Rappahannock County's Night Sky Conservation Initiative Steady and Strong

Rappahannock County is home to one of Virginia's three IDA-designated Dark-Sky Parks (believed to be the smallest by size) and its biggest voluntary night sky conservation community efforts.

This update appeared in the January 7, 2021 issue of  Rappahannock News

Pole light replacement

The Rappahannock League for Environmental Protection (RLEP) launched its free pole light replacement program in February 2018 as part of its Saving Dark Skies initiative to reduce the amount of light pollution in Rappahannock County. 

Since then, educates the league’s Torney Van Acker, RLEP has been involved in replacing over 230 unshielded lights with dark sky compliant lights at residences, businesses, churches, schools, the library, fire halls and public areas. 

The generous support of the Piedmont Environmental Council's Krebser Fund for Rappahannock County and other donors allows these replacements to be offered to county property owners free of charge.

“In 2021, you can still do your part to protect our night sky while ensuring sufficient lighting for safety and security,” writes Van Acker. “The replacement fixtures focus the light downward on targeted areas while saving energy and money.
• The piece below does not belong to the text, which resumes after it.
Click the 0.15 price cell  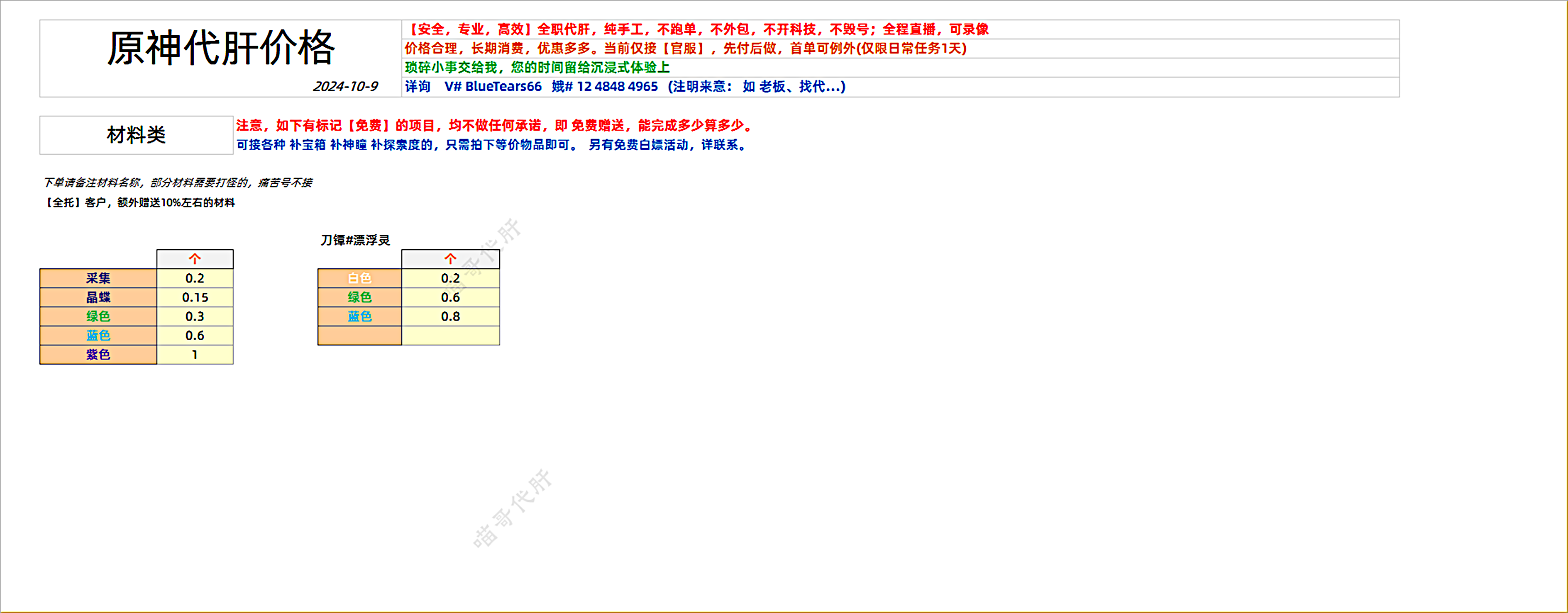pyautogui.click(x=195, y=297)
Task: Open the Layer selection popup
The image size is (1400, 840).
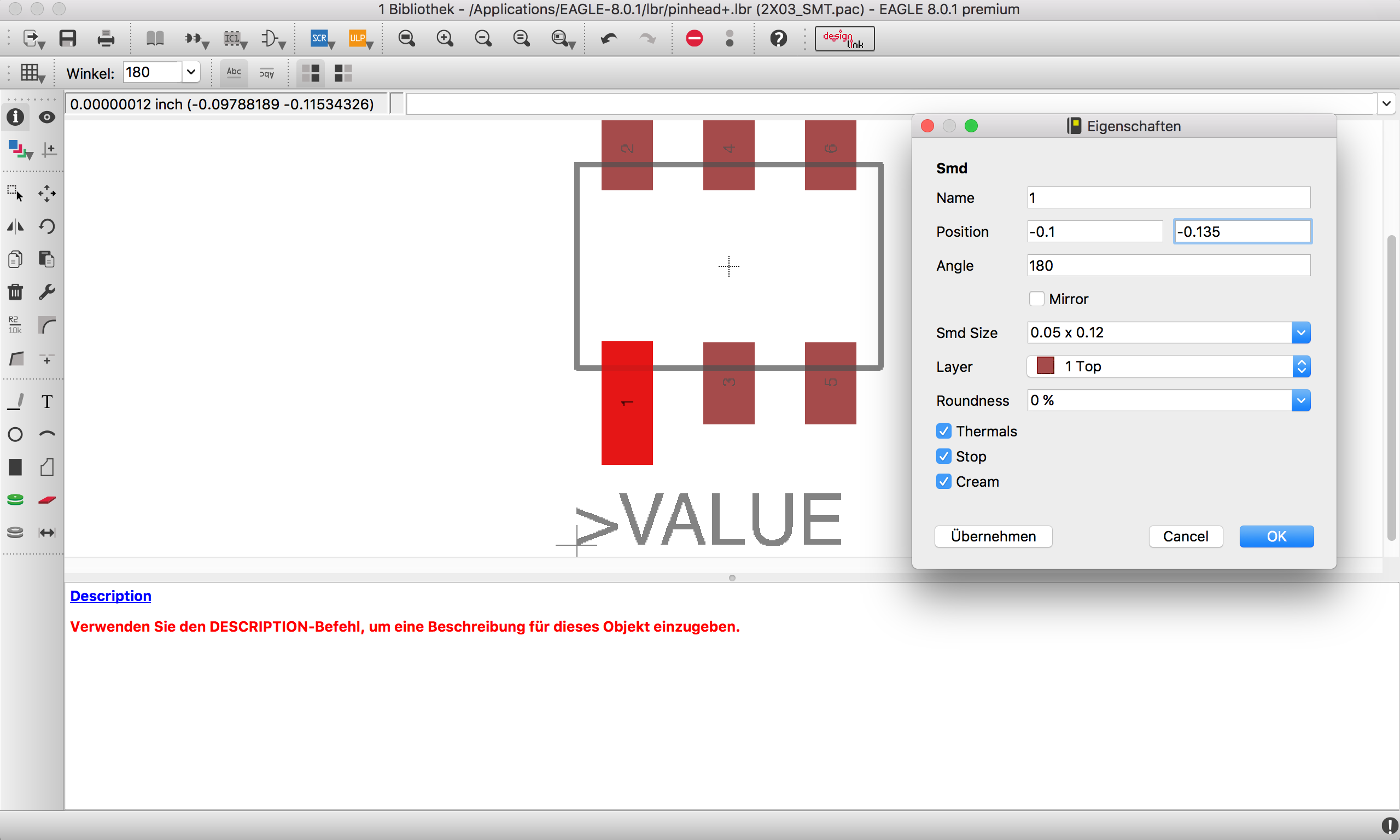Action: point(1301,367)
Our replacement fixtures use 60% less power and have a longer design life than traditional lighting. All replacement lights are installed by qualified electricians at no charge to the property owner.”

The voluntary program is available at no cost whether the pole light is leased from Rappahannock Electric Cooperative (REC) or is privately-owned. If you have an older style leased light, call REC at 540-727-2168 and request the free replacement with a dark sky compliant model. If you have a privately-owned light to replace, contact RLEP at 703-250-7943.

Comprehensive Plans for Two Virginia Localities Now Include Night Sky Conservation

In the past year and a half, the City of Staunton in the central Shenandoah Valley and Rappahannock County in the northern Blue Ridge and Piedmont both included language acknowledging the importance of curbing light pollution in their updated Comprehensive Plans. 

Staunton's Comprehensive Plan 
 includes references to dark skies and community friendly lighting standards. 

Rappahannock's Comprehensive Plan--just adopted on December 7, 2020--notes the value of the county's night skies as a natural resource.

Both documents are searchable using the CTRL+F function.  You can go directly to pages 62 and 86 of Rappahannock's plan.  In Staunton's Goals and Objectives, see pages 1-1, 1-2, and 1-9.